Şermin TERZİ
Oluşturulma Tarihi: Ekim 03, 2010 00:00
Selim Demirdelen (41), ismini bir yere not edin. Çünkü Demirdelen önümüzdeki yıllarda Türk sinemasının sayılı yönetmenlerinden biri olmaya namzet. ‘Anlat İstanbul’ filminin beş yönetmeninden biri, Türk sinemasındaki değişimin miladı ‘Eşkıya’nın ise yönetmen yardımcısıydı. Şimdi ise, cuma günü vizyona giren, ilk uzun metrajlı filmi ‘Kavşak’la geçen hafta yapılan 17. Altın Koza Film Festivali’nde ‘En İyi Yönetmen’ ödülünü kazandı. Senaryosunu ve müziklerini de kendi yaptığı filmle, ‘En İyi Müzik Ödülü’ yine onun oldu. Filmin başrol oyuncusu Sezin Akbaşoğulları’nın ‘En İyi Kadın Oyuncu’, Umut Kurt’un ise ‘Umut Veren Genç Oyuncu’ ödülü alması ise filmin lezzetinin ipucu. Tıpkı filmindeki gibi, onun da hayatını değiştiren ilginç tesadüfler ve kavşaklar var
Kavşak’ta insan hayatındaki tesadüfleri anlatıyorsunuz. Sizin hayatınız tesadüfleri ne?- Hayatta tesadüf ettiğim insanlar ve olaylar bakımından kendimi hep şanslı hissettim. Sinemaya başlamam da bir tesadüf. Yabancılara karavan kiralıyordum. Bir
film şirketi arayıp, karavan kiralamak istediğini söyledi. Karavanı alıp gittim ve film setini görünce büyülendim. Benim bu işi yapmam lazım dedim. Aslında iktisatçı olduğumu duyduklarında, “Bize yaramazsın” dediler. Ama kafayı takmıştım. Çekim süresince sohbetlerde müzikle ilgilendiğimi öğrendiler. Sonra ses stüdyosundan biri ayrılınca bana “Sen gelir misin” dediler. Böylece istifa edip koşarak Man Ajans Tompson’a girdim. Üst katta Necati Tosuner, Yavuz Turgul gibi isimler vardı.
::::::::::
* Görev Tanımı *
Metin kesitine göre Selim Demirdelen, 17. Altın Koza Film Festivali'nde "Kavşak" filmiyle kendisi hangi iki ödülü aldı? Ardından gelen satırlar metin kesitiyle ilişkisi olmayan ayrı bir malzemedir.

* Sağlanan Veriler *
::::::::::
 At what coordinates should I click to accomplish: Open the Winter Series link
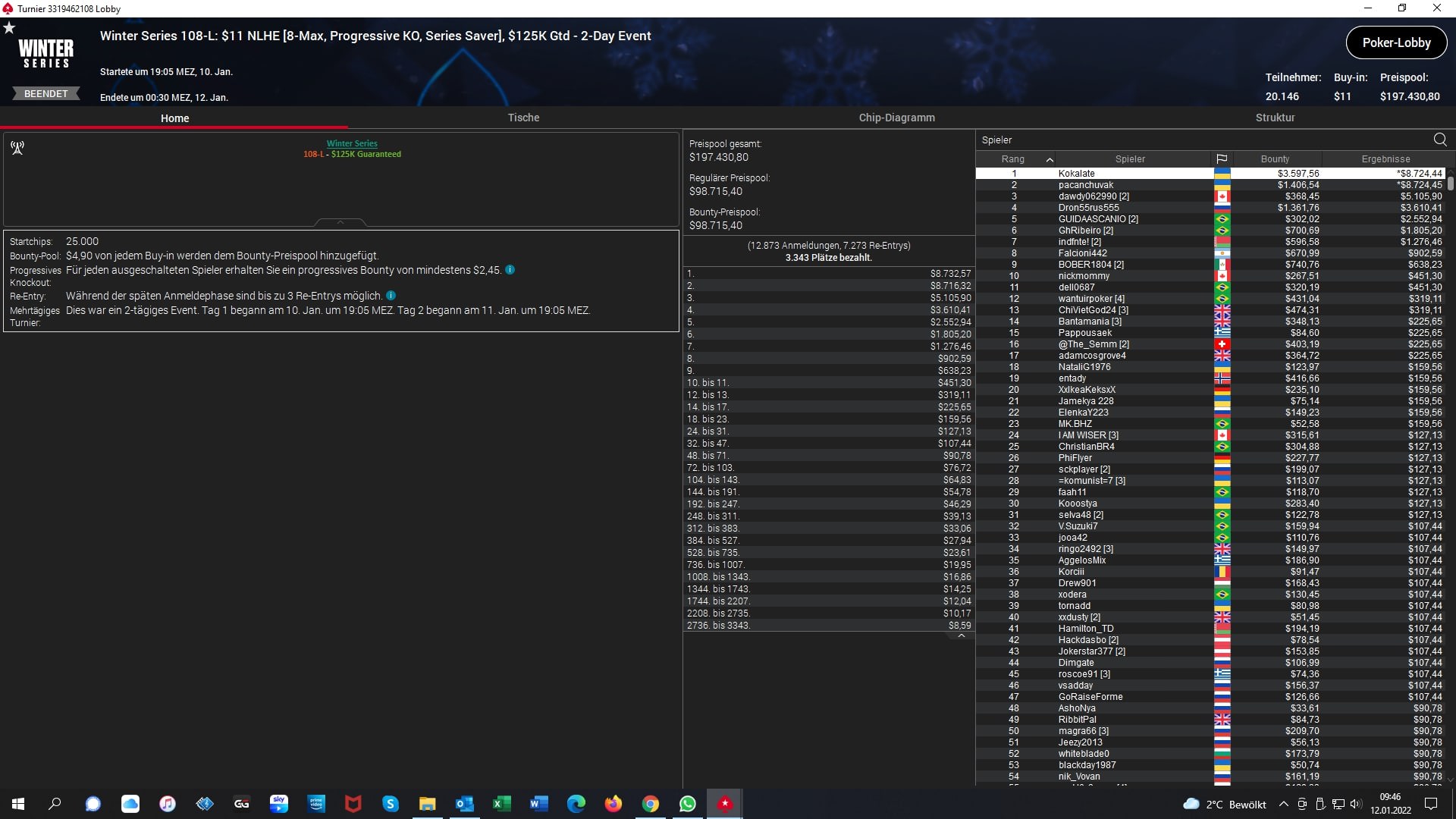tap(352, 143)
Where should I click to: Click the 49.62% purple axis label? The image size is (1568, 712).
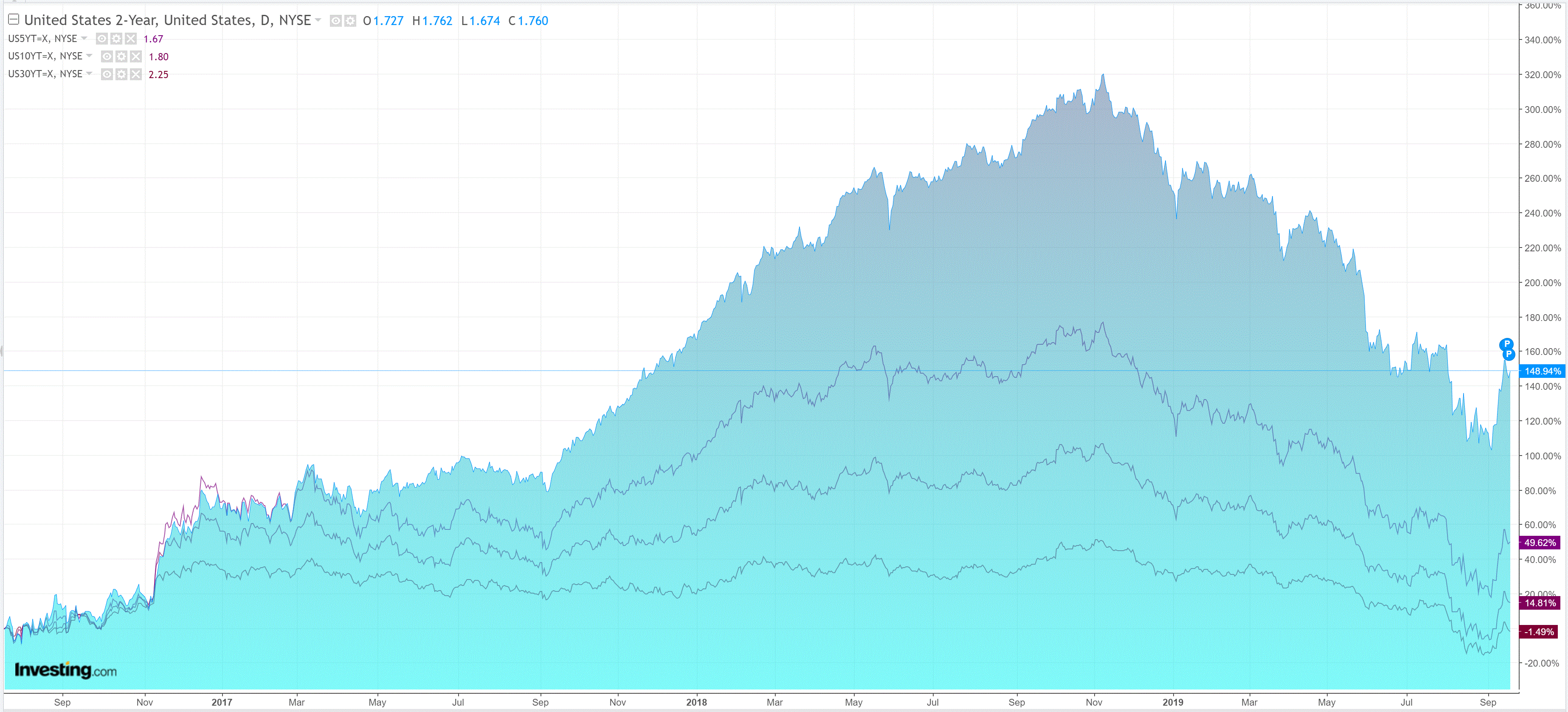point(1540,542)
::::::::::
* Görev Sonucu *
"En İyi Yönetmen" ödülünü ve "En İyi Müzik Ödülü"nü aldı.